My first thought from the reading the subject line was also that “BC Comic” referred to British Columbia. I haven’t thought about the strip as a going concern in years, and am used to seeing it written “B.C.” with periods in the name.
My second thought, on reading the OP, was that it was an “I burning your dog” reference, which IS funny.
Or would be. But no. It’s just a rather unfunny comic strip.
I disagree, however, with those who claim that, in essence, people who can joke about such things are a few steps closer to being able to commit or condone those acts. On the contrary, to someone like me, the less real the possibility seems, the funnier it is.
Animal abuse, when real, is horrifying. However, surreal suffering (when clearly not real and absurdly presented) can be funny… Like the infamous “Dogs Playing Tethercat” Far Side cartoon, depicting two dogs who’d tied a cat to a pole and were batting it between the two of them. One of the Angry Letters written to Gary Larson (the cartoonist) about this one snapped, “This is not funny. I lost two cats this way.”
Which, to me, is actually funny as a response, a la the one liner at the end of the movie The Naked Gun after Victor Ludwig dies from falling off a ledge, getting run over by a steamroller, and is finally trampled by a school marching band playing “Louie, Louie” (“What a horrible way to go… My father went the same way!”).

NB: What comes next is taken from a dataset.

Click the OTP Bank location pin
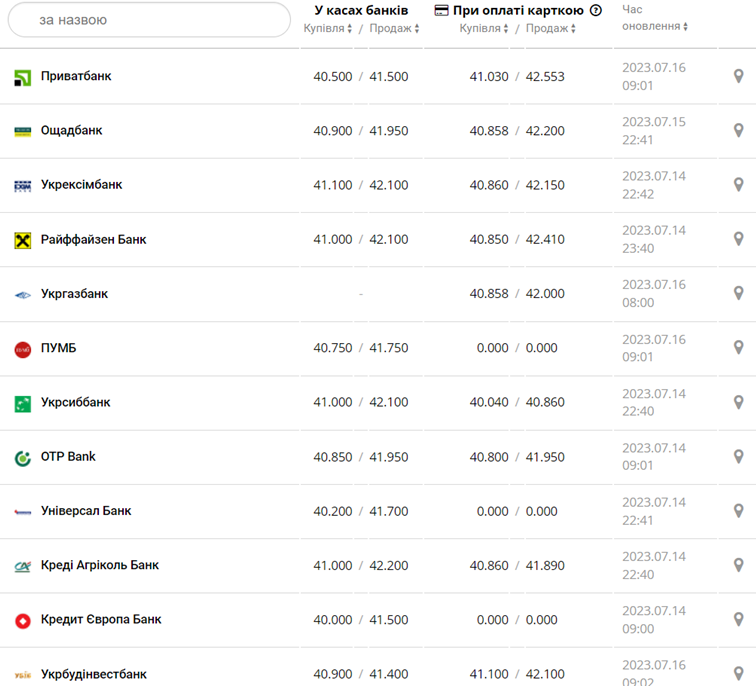 click(738, 457)
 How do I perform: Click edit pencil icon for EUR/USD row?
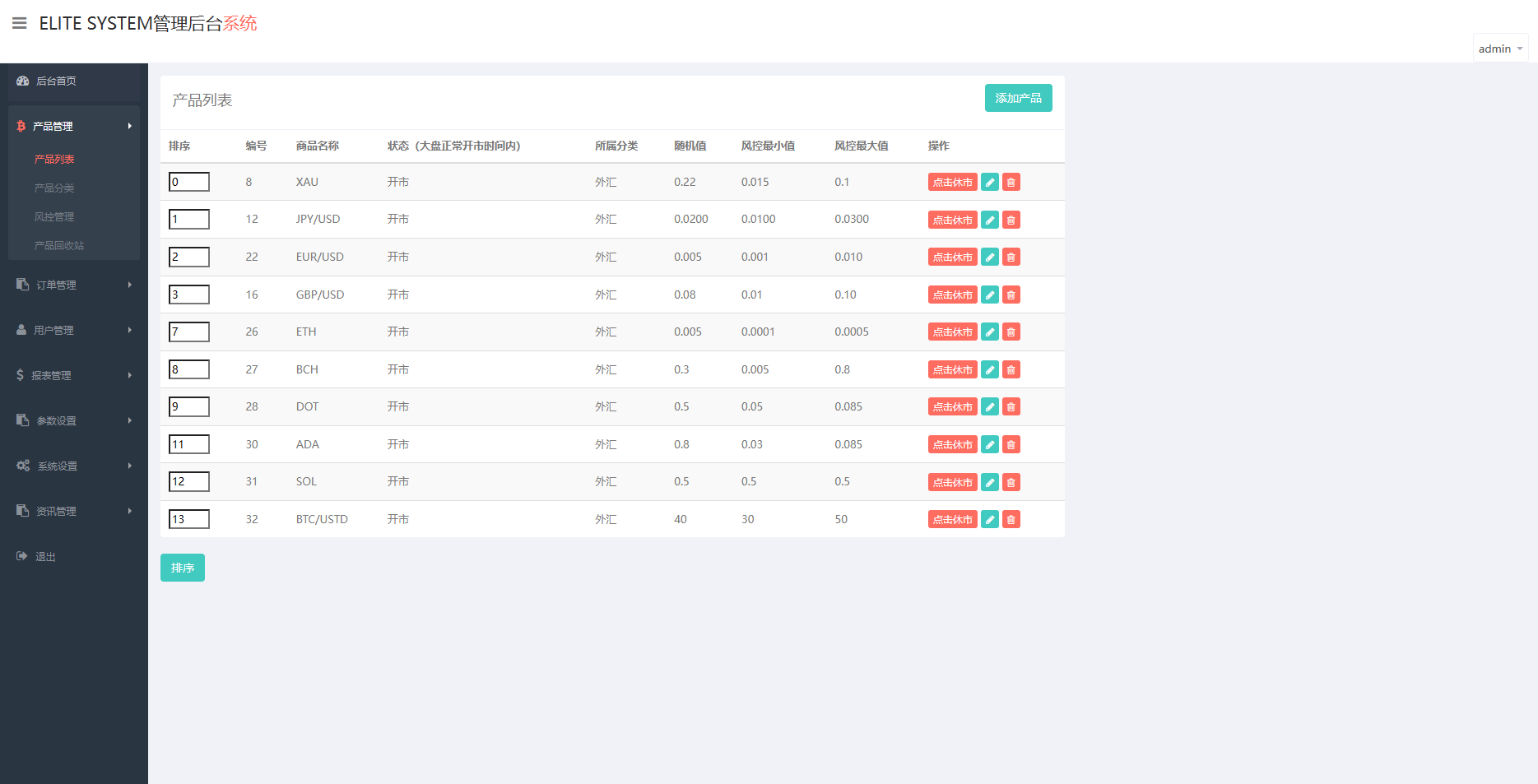coord(990,257)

So dogs tied up not one, but TWO of your cats?!
Yes, I know, I assume he meant cruel strangers and not dogs… But such acts of cruelty are so far removed from my conception of possibility that they become funny. I suppose if I HAD seen a cat tied up and batted around, or could really conceive of it actually happening, it would not seem funny (I myself have two cats for pets). But it’s so impossibly incongruous to me, that it does.
Does that make any sense?
Similarly I find certain kinds of ethnic jokes hilarious exactly because they seem like complete caricatures to me; the associated stereotypes seem so ridiculous to me that citing them seems an exercise in absurdism. For example, growing up in NYC with many Jewish friends, jokes that play on Jewish stereotypes seem funny to me in this way (it doesn’t help that my Jewish friends themselves often tell some variety of them), yet I have to constantly remind myself that telling such a joke to newly-met people is a big No-No.
For example: Two Jews are walking down the street and walk past a church with a sign out in front, reading: “LUNCHTIME SPECIAL! GET BAPTIZED AND RECEIVE $10!”
The one says to the other, “Can you believe this? This can’t be for real!” His friend replies, “Wait here. I’m going to find out.” With that, he enters the church. About 15 minutes later, he comes back out.
“So, was it for real?”
“Yep.”
“You went in and they baptized you, just like that, wham-bam?”
“Yep!”
“And did they give you ten dollars?”
His friend gives him a look. “Money! Is that all you Jews think about?”
At the same time, jokes I have heard that play on negative stereotypes of black people make me very uncomfortable, because I HAVE heard those stereotypes espoused for real from people in my life.